Date Posted: 2002
This essay reviews David A. Skeel, Jr., Debt's Dominion: A History of Bankruptcy Law in America. Although nominally a book about the history of bankruptcy law in America, Skeel's book is a comprehensive analysis of the past, present, and future of bankruptcy law in America. Skeel divides the history of bankruptcy law in America into three historical stages: the Nineteenth Century, the era of the 1898 Bankruptcy Act and the Great Depression, and the modern era of the 1978 Bankruptcy Code. As Skeel notes, the shape of bankruptcy law and practice throughout American history is at least as much a factor of political considerations and influence as economic considerations. To develop his point, Skeel draws on the fields of public choice and social choice, both of which apply the assumptions and tools of economics to the study of political science. Skeel uses these tools to shape his narrative, giving his argument an analytical edge that prior historical studies of American bankruptcy law have lacked. In particular, American bankruptcy law can be understood as resulting from the clash of three sets of interests: pro-debtor ideological interests (often spearheaded by law professors), creditors, and bankruptcy professionals (including bankruptcy judges). Although the outcome of this three-way struggle is unclear at any given moment, the dominant course of evolution of American bankruptcy law has been towards increasingly-generous bankruptcy laws that provide strong incentives for both individual and corporate debtors to file bankruptcy.
Building on Skeel's insights, I then offer my own impressions of the current debate over the bankruptcy reform act as well as the future of bankruptcy law in America.
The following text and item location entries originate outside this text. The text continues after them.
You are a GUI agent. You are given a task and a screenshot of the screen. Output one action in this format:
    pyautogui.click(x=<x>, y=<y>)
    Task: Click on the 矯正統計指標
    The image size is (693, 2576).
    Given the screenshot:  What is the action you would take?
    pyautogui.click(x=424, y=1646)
Although largely explained by the factors identified by Skeel, the current debate over the bankruptcy reform act has introduced a new element to the traditional debate - an ideology of personal responsibility ushered in by the Republican takeover of Congress in 1994 that has offset the traditional dominance of prodebtor ideology. At the same time, the bankruptcy system has become sufficiently unbalanced in a prodebtor direction that creditors have been able to overcome the collective action problems that have undermined prior reform efforts. These historical developments have made bankruptcy reform possible, unlike reform efforts in the past. With respect to the future of bankruptcy law, this essay argues that the likely result will be global convergence on efficient bankruptcy laws. Building on prior work demonstrating convergence on efficient corporate law rules in the American federal system, this essay argues that globalization will drive a similar convergence on efficient bankruptcy laws. This will encourage countries with excessively prodebtor laws, such as the United States, to adopt less-generous laws; it should also induce European countries to loosen their laws so as to encourage greater entrepreneurship and risk-taking.